Mohamedou Ould Slahi is back home in Mauritania after a decade and a half of torture, abuse and illegal detention.

By Stephen Feller
Mohamedou Ould Slahi, pictured, was held at the United States' detention center in Guantanamo Bay, Cuba, for 14 years after he was caught and taken to a series of air bases, where he was interrogated and tortured under suspicion of his involvement with terrorism. Slahi gained fame after writing a memoir in 2014, "Guantanamo Diary," which detailed the brutal treatment he received during his decade and a half of detention. Photo by ACLU
Mohamedou Ould Slahi, pictured, was held at the United States' detention center in Guantanamo Bay, Cuba, for 14 years after he was caught and taken to a series of air bases, where he was interrogated and tortured under suspicion of his involvement with terrorism. Slahi gained fame after writing a memoir in 2014, "Guantanamo Diary," which detailed the brutal treatment he received during his decade and a half of detention.
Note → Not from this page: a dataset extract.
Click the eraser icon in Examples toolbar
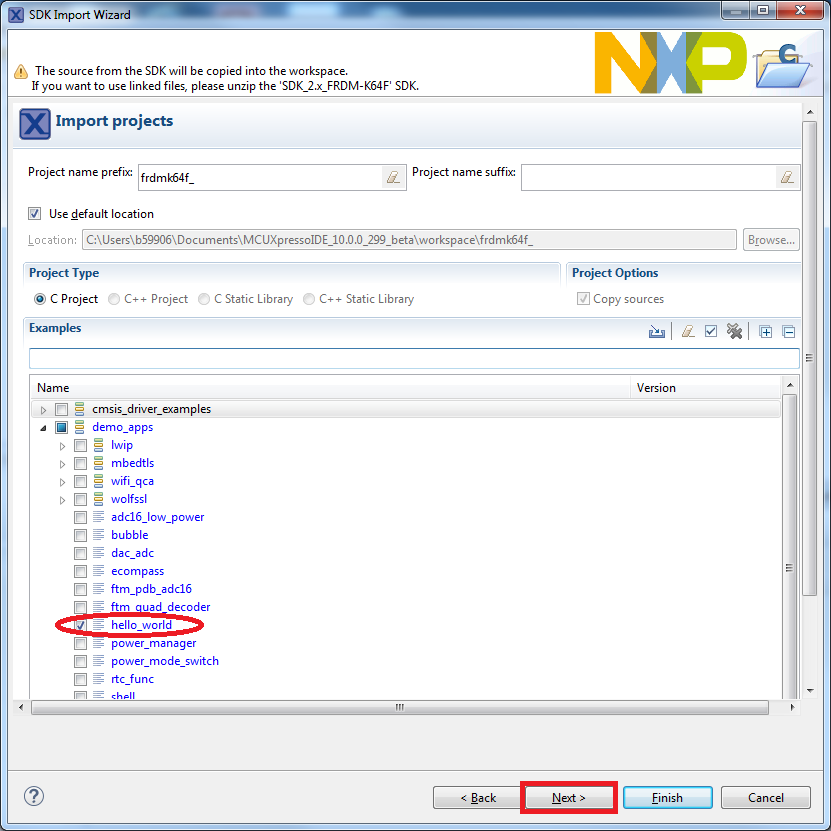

Photo by ACLU

WASHINGTON, Oct. 17 (UPI) -- The Guantanamo Bay detainee who wrote a best selling book about his experiences at the U.S.-run detention center is home for the first time in 14 years.

Mohamedou Ould Slahi is home in Mauritania after being held at the Gitmo facility for nearly a decade and a half without being charged or prosecuted for any crime.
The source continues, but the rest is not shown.